[Start of section]

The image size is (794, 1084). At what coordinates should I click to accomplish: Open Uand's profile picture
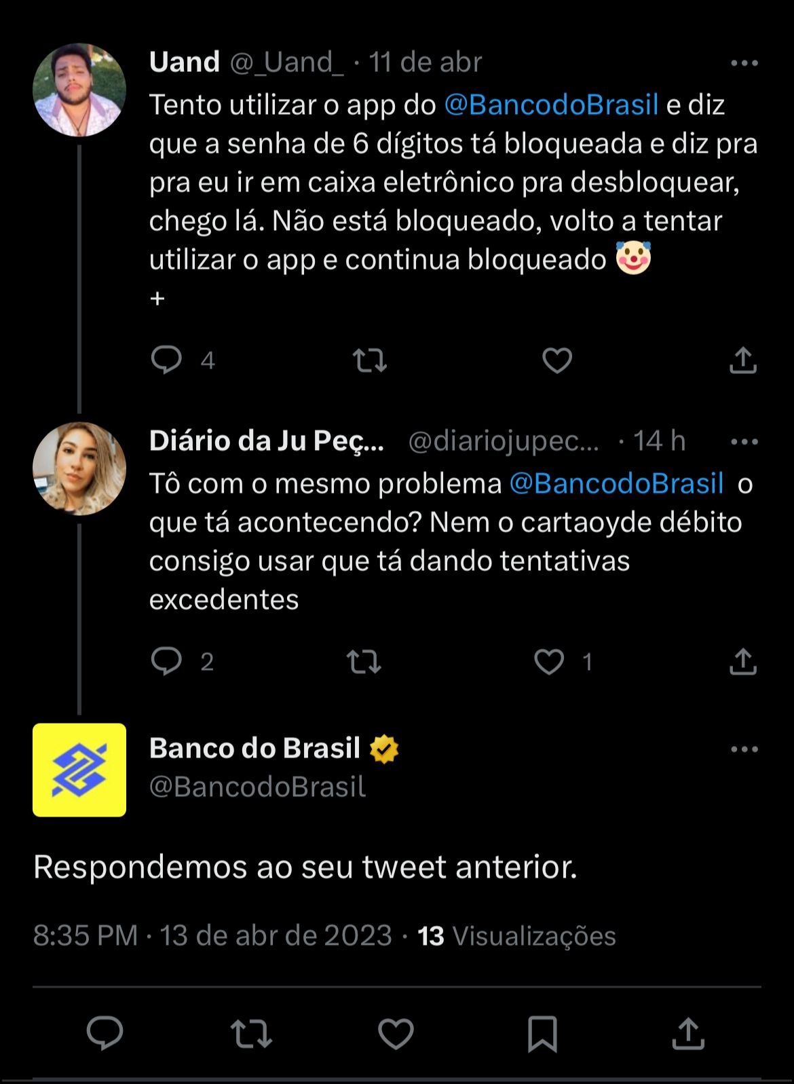click(x=79, y=90)
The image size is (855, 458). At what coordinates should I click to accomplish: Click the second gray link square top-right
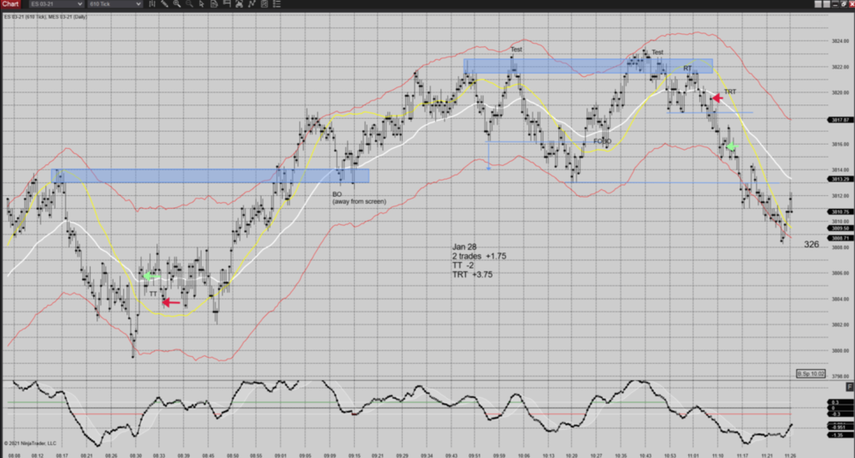pyautogui.click(x=827, y=4)
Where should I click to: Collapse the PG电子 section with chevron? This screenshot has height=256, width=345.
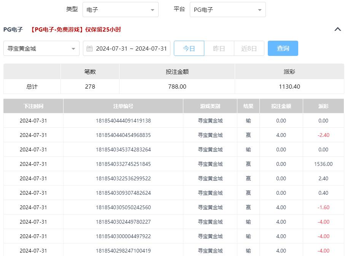(337, 29)
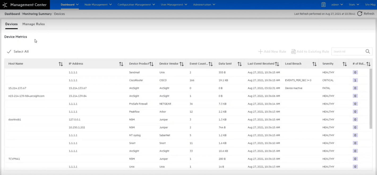377x175 pixels.
Task: Sort table by IP Address arrows
Action: (x=121, y=64)
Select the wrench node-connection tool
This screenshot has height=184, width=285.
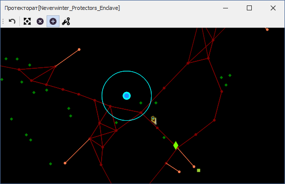pos(66,21)
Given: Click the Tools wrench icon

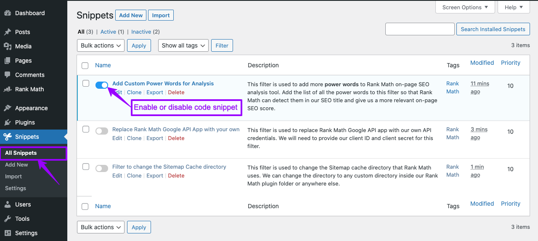Looking at the screenshot, I should coord(7,219).
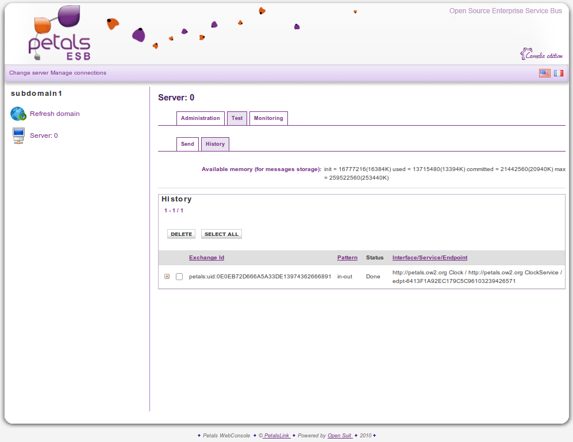Sort by Interface/Service/Endpoint column header

[429, 258]
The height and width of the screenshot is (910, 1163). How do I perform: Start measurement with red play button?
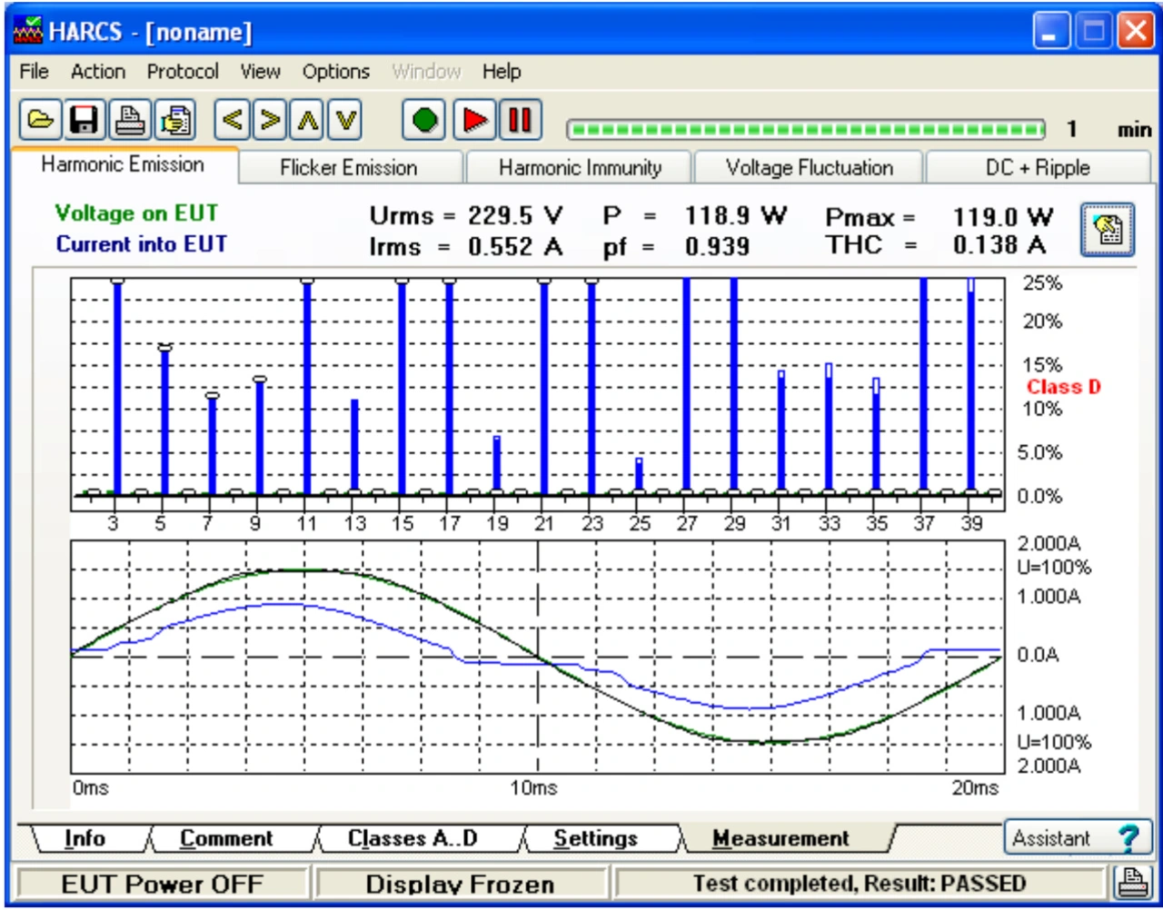point(473,120)
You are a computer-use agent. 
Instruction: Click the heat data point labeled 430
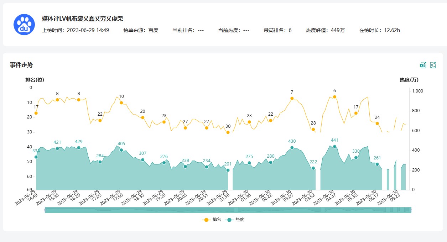click(292, 147)
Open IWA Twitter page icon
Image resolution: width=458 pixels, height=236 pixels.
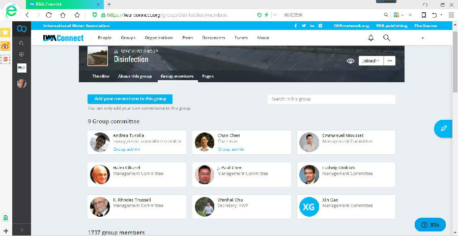[304, 25]
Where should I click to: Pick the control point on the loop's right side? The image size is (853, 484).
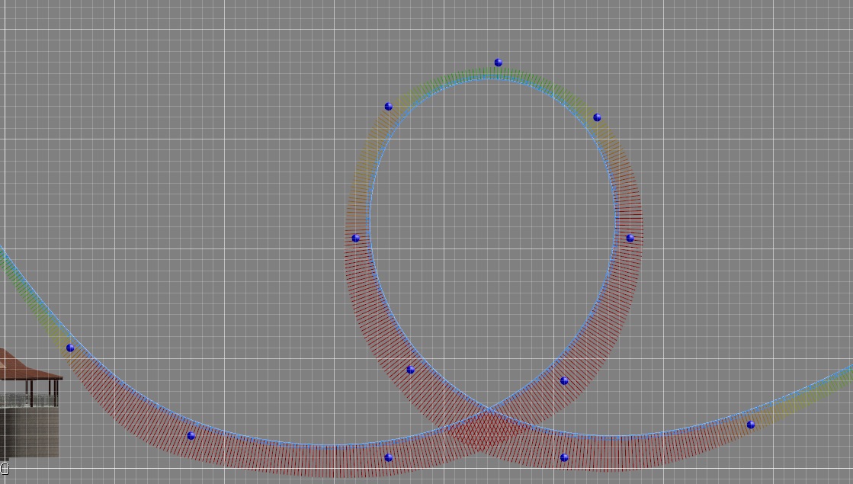pos(630,239)
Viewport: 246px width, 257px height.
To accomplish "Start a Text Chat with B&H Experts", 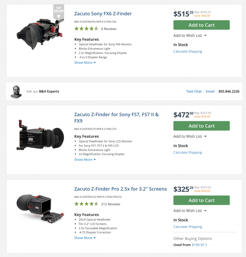I will [x=194, y=91].
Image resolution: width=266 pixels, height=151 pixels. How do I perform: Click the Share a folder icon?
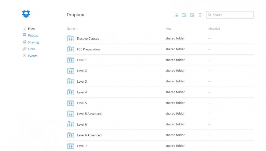[192, 15]
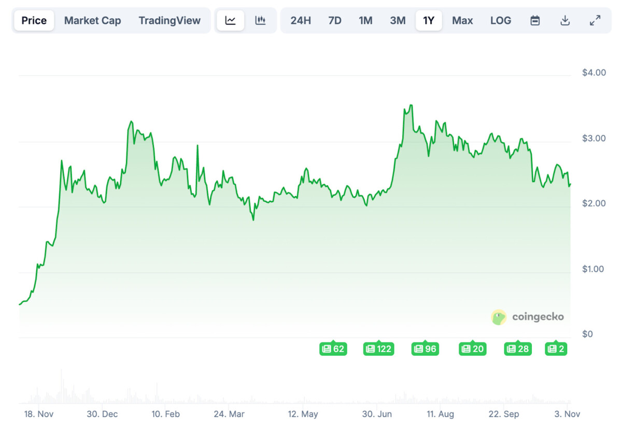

[End of section]

Problem details
Repeat only the stretch of data above that runs from the line with "Where should I click to: Collapse" to the line with "Viewport: 246px width, 257px height.". Keep both end lines; exclude pictures.

Your solution
Where should I click to: Collapse the PG电子 section with chevron? This screenshot has height=256, width=345.
(337, 29)
377x175 pixels.
Task: Sort table by IP Address arrows
Action: (x=121, y=64)
Select the wrench node-connection tool
This screenshot has height=184, width=285.
pos(66,21)
Given: Click the Tools wrench icon

Looking at the screenshot, I should coord(7,219).
Sort by Interface/Service/Endpoint column header

[429, 258]
The height and width of the screenshot is (910, 1163). How do I perform: Start measurement with red play button?
point(473,120)
You are a computer-use agent. 
Instruction: Click the heat data point labeled 430
click(292, 147)
Open IWA Twitter page icon
Image resolution: width=458 pixels, height=236 pixels.
[304, 25]
Where should I click to: Pick the control point on the loop's right side? The image size is (853, 484).
pos(630,239)
Viewport: 246px width, 257px height.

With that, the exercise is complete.